John Maynard Keynes wanted to change the world through economics. Arguably, he succeeded, because he had to. The world was in a giant slump after the Great War, and Britain had an unprecedented unemployment crisis. He was the intellectual as well as the governmental voice behind, namely, higher government expenditure and lowering of tax rates to help economic demand during the instability between the wars. Yet putting all that aside, Keynes also lived a personal life of great fascination. It is the brilliance of Emma Barnes’ book about him that she manages to capture both the man and the mind in a highly informative and charming novel; one trusts in an important history lesson, whilst one also joins in with the joys and quarrels of ‘high society’.
Lydia Lopokova, a pretty, quirky Russian ballet dancer, is another key element to the tale and our understanding of Keynes’ life. An unlikely partner, they fall head-over-heels into a lasting romance, which matures delightfully as the novel progresses. She is integral to the antagonisms that developed in Keynes’ relationship with Virginia and Vanessa, of whom Barnes is not shy of painting in shadows of cruelty as well as alliance. Indeed, the book is a jolly read also for anybody who simply cares to indulge in learning more about relations in the infamous Bloomsbury group.
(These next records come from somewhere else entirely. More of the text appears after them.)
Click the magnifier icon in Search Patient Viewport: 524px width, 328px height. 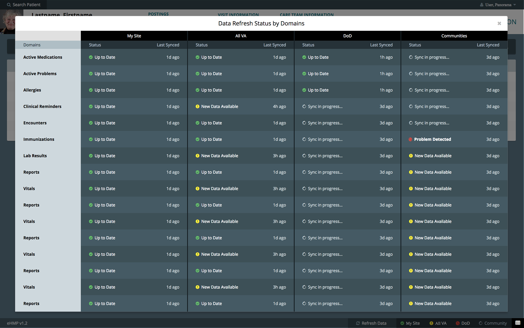coord(9,5)
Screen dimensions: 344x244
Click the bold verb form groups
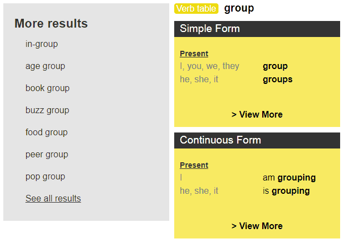278,79
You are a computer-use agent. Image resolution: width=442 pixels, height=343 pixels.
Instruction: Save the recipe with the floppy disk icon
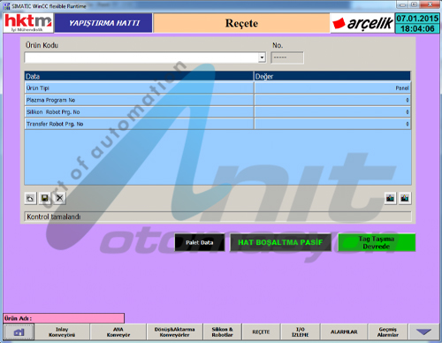click(x=45, y=198)
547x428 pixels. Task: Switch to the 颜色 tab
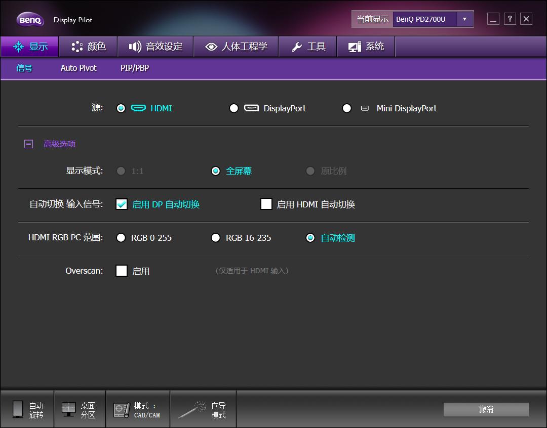88,47
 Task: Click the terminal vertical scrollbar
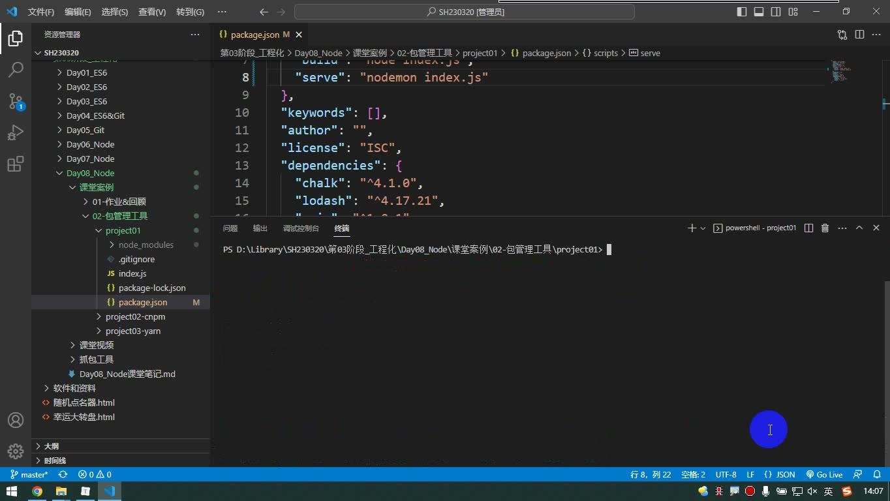tap(885, 372)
G.E. Moore’s philosophy of art and friendship, “the pleasures of human intercourse and the enjoyment of beautiful objects,” goes a long way in getting at the heart of Keynes’ motivation for his work; make the money to appreciate the beauties in life, and make it for all. It’s an ideal, and it certainly carries him through the post-war blues. Fighting off Foxy and Niemeyer, two banking ‘relations’ set on the success of the cities financial district before all else, is an uphill struggle. Unemployed workers of the north are living on scraps and will have to make do. Keynes was a labour voter and sympathised with the working class. He holds their corner in private clubs filled with Conservatives, and even comes up against Churchill himself in the Treasury meetings, an effort to prevent Churchill’s deadly restoration of the bank’s Gold Standard in April 1925.
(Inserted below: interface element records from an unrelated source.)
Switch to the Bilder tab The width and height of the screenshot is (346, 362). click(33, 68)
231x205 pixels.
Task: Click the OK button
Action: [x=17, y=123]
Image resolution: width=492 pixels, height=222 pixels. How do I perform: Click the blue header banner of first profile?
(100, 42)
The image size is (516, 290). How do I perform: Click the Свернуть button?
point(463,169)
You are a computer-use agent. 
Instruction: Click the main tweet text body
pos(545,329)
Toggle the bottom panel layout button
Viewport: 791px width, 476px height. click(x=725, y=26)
There’s the skeptical Maynard too. Who thinks that ‘in the long run we are all dead’, and who is tainted with nostalgia for his youthful Cambridge days. But, overall, the novel really sings a note of optimism for Maynard, his beliefs, his economic policies, and his sincere friendships. After all, he is the only person who seems to actually care about Britain having a future of equality… This is a timely novel that brings back to life a man mistakenly consigned to the sidelines.